Das Europaparlament wird von 23. bis 26. Mai neu gewählt. In Österreich findet die Wahl am 26. Mai statt. Die neuen Abgeordneten treten Anfang Juli erstmals zusammen. Eine Verschiebung des Brexit bis zur ersten Parlamentssitzung gilt als unproblematisch. Sollte Großbritannien danach noch Mitglied sein, müsste es auch Vertreter im Parlament haben.

Parlamentarier ohne Wahl bestimmen?

"Der Spiegel" berichtet unter Berufung auf die Parlamentsspitze, die Briten könnten womöglich für einen bestimmten Zeitraum auch Parlamentarier ohne Wahl bestimmen und nach Brüssel schicken. Vorbilder dafür gebe es, so etwa nach dem EU-Beitritt Österreichs. Die Parlamentssprecherin sagte der dpa jedoch, in den EU-Verträgen sei das bei einem regulären EU-Mitglied nicht vorgesehen.
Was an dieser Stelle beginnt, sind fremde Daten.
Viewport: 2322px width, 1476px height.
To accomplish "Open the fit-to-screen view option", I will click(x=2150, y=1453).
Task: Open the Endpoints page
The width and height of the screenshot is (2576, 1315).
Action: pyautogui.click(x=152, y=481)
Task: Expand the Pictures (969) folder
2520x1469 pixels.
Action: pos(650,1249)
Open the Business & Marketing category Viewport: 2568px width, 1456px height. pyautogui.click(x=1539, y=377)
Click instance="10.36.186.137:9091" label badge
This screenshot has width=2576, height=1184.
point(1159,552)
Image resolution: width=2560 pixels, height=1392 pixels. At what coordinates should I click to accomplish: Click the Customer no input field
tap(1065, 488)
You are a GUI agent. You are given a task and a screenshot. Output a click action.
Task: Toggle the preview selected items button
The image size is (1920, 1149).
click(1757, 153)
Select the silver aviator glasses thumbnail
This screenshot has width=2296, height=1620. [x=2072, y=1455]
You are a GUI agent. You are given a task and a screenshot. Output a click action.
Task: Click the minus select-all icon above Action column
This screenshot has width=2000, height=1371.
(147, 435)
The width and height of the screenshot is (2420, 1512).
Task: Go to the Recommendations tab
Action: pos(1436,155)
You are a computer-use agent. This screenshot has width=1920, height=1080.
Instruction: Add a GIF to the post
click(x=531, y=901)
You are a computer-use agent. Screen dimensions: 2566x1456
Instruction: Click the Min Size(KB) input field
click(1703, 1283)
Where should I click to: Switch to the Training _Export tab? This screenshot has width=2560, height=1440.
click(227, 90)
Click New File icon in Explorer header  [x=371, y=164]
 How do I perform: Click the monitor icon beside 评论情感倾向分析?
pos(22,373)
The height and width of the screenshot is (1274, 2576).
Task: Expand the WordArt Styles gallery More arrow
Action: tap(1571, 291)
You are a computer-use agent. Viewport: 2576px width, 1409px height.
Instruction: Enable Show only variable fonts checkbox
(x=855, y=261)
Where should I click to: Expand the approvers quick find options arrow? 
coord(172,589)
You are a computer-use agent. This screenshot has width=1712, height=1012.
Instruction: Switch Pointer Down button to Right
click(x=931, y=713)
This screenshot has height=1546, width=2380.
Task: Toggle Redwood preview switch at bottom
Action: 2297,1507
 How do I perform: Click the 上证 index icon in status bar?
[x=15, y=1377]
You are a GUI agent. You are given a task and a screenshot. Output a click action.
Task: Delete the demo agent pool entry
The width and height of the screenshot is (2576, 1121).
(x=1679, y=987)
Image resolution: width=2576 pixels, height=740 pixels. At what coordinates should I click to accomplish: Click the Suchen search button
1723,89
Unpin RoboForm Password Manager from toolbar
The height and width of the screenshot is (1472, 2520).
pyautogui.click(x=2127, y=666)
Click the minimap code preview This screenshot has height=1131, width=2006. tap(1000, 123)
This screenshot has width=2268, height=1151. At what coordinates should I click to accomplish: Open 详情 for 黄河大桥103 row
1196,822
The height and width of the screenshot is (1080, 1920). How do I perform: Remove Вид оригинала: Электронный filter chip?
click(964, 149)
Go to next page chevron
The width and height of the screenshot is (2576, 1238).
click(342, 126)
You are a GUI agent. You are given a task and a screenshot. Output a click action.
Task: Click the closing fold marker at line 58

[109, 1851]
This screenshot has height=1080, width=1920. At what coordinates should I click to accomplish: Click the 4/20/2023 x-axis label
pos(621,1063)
Wäre Großbritannien zu Beginn der neuen Legislaturperiode ab 2. Juli noch EU-Mitglied, würde automatisch die für den Brexit beschlossene Verkleinerung des EU-Parlaments von derzeit 751 auf 705 Sitze nicht stattfinden. Österreich hätte dann auch weiter 18 EU-Mandatare in Straßburg, und nicht die aufgrund demografischer Entwicklungen beschlossene Anpassung auf 19 Sitze. Erst zu dem Zeitpunkt, zu dem der EU-Austritt Großbritannien rechtswirksam wird, würde die neue Sitzverteilung wirksam. So haben es die EU-Staats-und Regierungschefs in ihrem Beschluss des Europäischen Rates über die Zusammensetzung des Europäischen Parlaments vom 28. Juni vergangenen Jahres geregelt.

Grundsätzlich muss ein EU-Mitgliedsland nach den EU-Verträgen die Teilnahme an Europawahlen sicherstellen, auch wenn die Durchführung großteils national geregelt ist. Beim Wahltag haben die EU-Staaten auch nur einen begrenzten Spielraum: Gemäß des betreffenden Akts aus dem Jahr 1976 findet die Wahl zum Europäischen Parlament zu dem von jedem Mitgliedstaat festgelegten Termin und zu den von ihm festgelegten Uhrzeiten statt, wobei der Termin in einen für alle Mitgliedstaaten gleichen Zeitraum von Donnerstagfrüh bis zu dem unmittelbar nachfolgenden Sonntag fällt.